By contrast, under \(L_2\) the first pattern has cost \(1^2 + 1^2 = 2\), while the second has cost \(5 \times 0.4^2 = 0.8\). So \(L_2\) prefers to spread influence over many small nonzero entries, whereas \(L_1\) is more compatible with having many zeros and a few active effects. In the Jacobian setting, this means \(L_1\) encourages a decoder where each latent coordinate changes only a smaller, more selective part of the output. Because \(L_1\) is also not invariant under arbitrary rotations of the columns of \(J\), it can pick a preferred orientation among otherwise equivalent latent bases.

The phrase “not invariant under arbitrary rotations” means the following. Suppose, in a simple two-dimensional latent space, the local decoder Jacobian is:

\[ J = \begin{bmatrix} 1 & 0 \\ 0 & 1 \end{bmatrix}. \]

Its \(L_1\) cost is \(|1|+|0|+|0|+|1| = 2\). Now rotate the latent coordinates by \(45^\circ\). Let \(u\) denote the latent coordinates in the rotated basis (for the same latent point), while \(z\) denotes coordinates in the original basis.

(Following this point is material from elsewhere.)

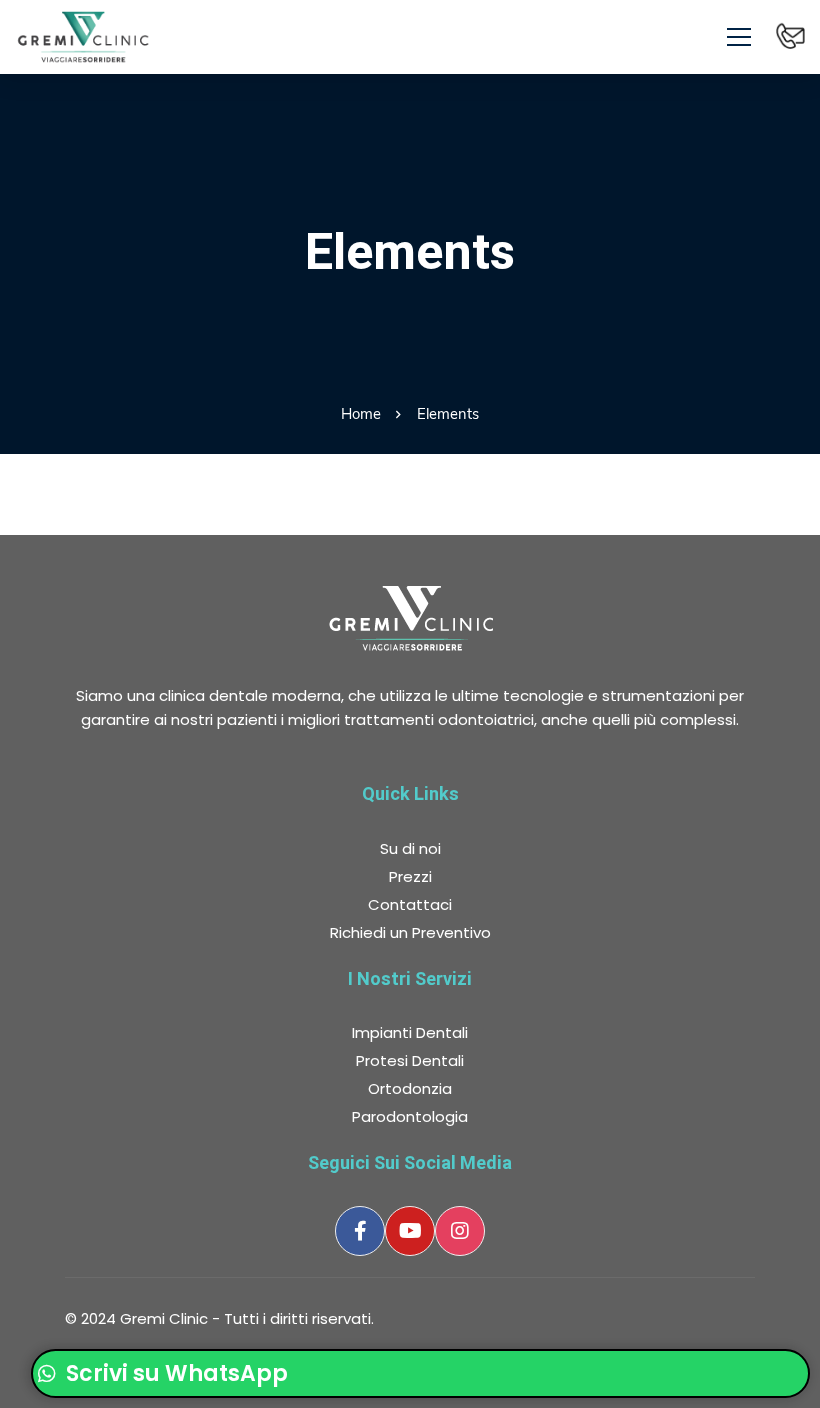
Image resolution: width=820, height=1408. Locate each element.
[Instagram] (460, 1231)
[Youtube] (410, 1231)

Write this as

\[ z = Ru, \qquad R= \begin{bmatrix} \cos 45^\circ & -\sin 45^\circ\\ \sin 45^\circ & \cos 45^\circ \end{bmatrix} = \begin{bmatrix} \tfrac{1}{\sqrt{2}} & -\tfrac{1}{\sqrt{2}}\\ \tfrac{1}{\sqrt{2}} & \tfrac{1}{\sqrt{2}} \end{bmatrix}. \]

By the chain rule, the Jacobian in the rotated coordinates is

\[ \tilde J(u) = \frac{\partial \mu_x(Ru)}{\partial u} = \underbrace{\frac{\partial \mu_x}{\partial z}}_{J(z)} \underbrace{\frac{\partial z}{\partial u}}_{R} = J(z)\,R. \]

Here \(\frac{\partial z}{\partial u}=R\) simply because we defined \(z=Ru\): each component is \(z_i=\sum_j R_{ij}u_j\), so \(\frac{\partial z_i}{\partial u_j}=R_{ij}\).

At the point where \(J=I\), this gives

\[ \tilde{J} = \begin{bmatrix} \tfrac{1}{\sqrt{2}} & -\tfrac{1}{\sqrt{2}} \\ \tfrac{1}{\sqrt{2}} & \tfrac{1}{\sqrt{2}} \end{bmatrix}. \]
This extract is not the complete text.